EXTRAIT DU DOCUMENT |
L’Assemblée nationale a néanmoins complété cette liste, portant le nombre de ces autorités à vingt-six, par l’ajout du Comité d’indemnisation des victimes des essais nucléaires, de la Commission nationale du débat public et, contre l’avis de son rapporteur, du Médiateur national de l’énergie. La commission des lois du Sénat n’a pas souhaité suivre l’Assemblée nationale sur la voie de cet élargissement, et je soutiens pleinement cette décision. Je ne suis pas non plus favorable aux propositions d’ajouts que présenteront plusieurs de nos collègues par le biais d’amendements en séance publique, ni à celle du Gouvernement concernant l’Autorité de contrôle prudentiel et de résolution, l’ACPR. Le président de cette autorité lui-même – il s’agit du gouverneur de la Banque de France – ne souhaite pas qu’elle relève de cette catégorie, car il s’agit d’une autorité très intégrée à la Banque de France.
De façon plus générale, je souligne que les autorités ne figurant plus sur cette liste ne disparaissent pas pour autant, hormis la Commission de sécurité des consommateurs, dont l’Assemblée nationale propose la suppression. Mieux encore, des garanties ont été prévues pour reconnaître la spécificité de certaines d’entre elles. Il en est ainsi du Comité d’indemnisation des victimes des essais nucléaires, qui s’est vu conférer, sur proposition du rapporteur, la qualité d’établissement public national à caractère administratif rattaché au Premier ministre, les garanties d’indépendance prévues par la loi du 5 janvier 2010 étant en outre maintenues.

ÉNONCÉ 1 |
Indiquez si chacune des affirmations suivantes concorde avec l’extrait sur la liste des autorités, en répondant par oui ou par non et en citant les mots de l’extrait qui tranchent la question. (a) La commission des lois du Sénat a suivi l’Assemblée nationale dans l’élargissement de la liste. (b) Le président de l’ACPR est le gouverneur de la Banque de France. (c) L’Assemblée nationale propose de supprimer la Commission de sécurité des consommateurs.
ÉNONCÉ 2 |
Reprenez le passage de l’extrait sur la liste des autorités qui commence aux mots « De façon plus » et s’arrête après « en outre maintenues. », en remplaçant « Premier ministre » par « ministre des Armées ».
Le listing n’a aucun rapport avec l’extrait sur la liste des autorités.

DONNÉES FOURNIES |

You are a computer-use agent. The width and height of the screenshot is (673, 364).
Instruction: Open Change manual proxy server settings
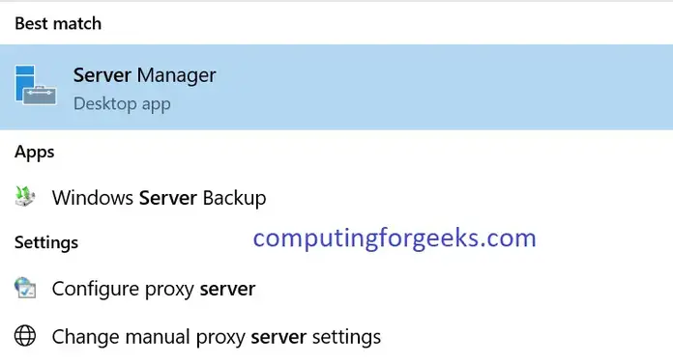(x=217, y=337)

RÉPONSE COMPLÈTE 1 |
(a) Non : « La commission des lois du Sénat n’a pas souhaité suivre l’Assemblée nationale sur la voie de cet élargissement ».
(b) Oui : « Le président de cette autorité lui-même – il s’agit du gouverneur de la Banque de France – ».
(c) Oui : « hormis la Commission de sécurité des consommateurs, dont l’Assemblée nationale propose la suppression ».

RÉPONSE COMPLÈTE 2 |
De façon plus générale, je souligne que les autorités ne figurant plus sur cette liste ne disparaissent pas pour autant, hormis la Commission de sécurité des consommateurs, dont l’Assemblée nationale propose la suppression. Mieux encore, des garanties ont été prévues pour reconnaître la spécificité de certaines d’entre elles. Il en est ainsi du Comité d’indemnisation des victimes des essais nucléaires, qui s’est vu conférer, sur proposition du rapporteur, la qualité d’établissement public national à caractère administratif rattaché au ministre des Armées, les garanties d’indépendance prévues par la loi du 5 janvier 2010 étant en outre maintenues.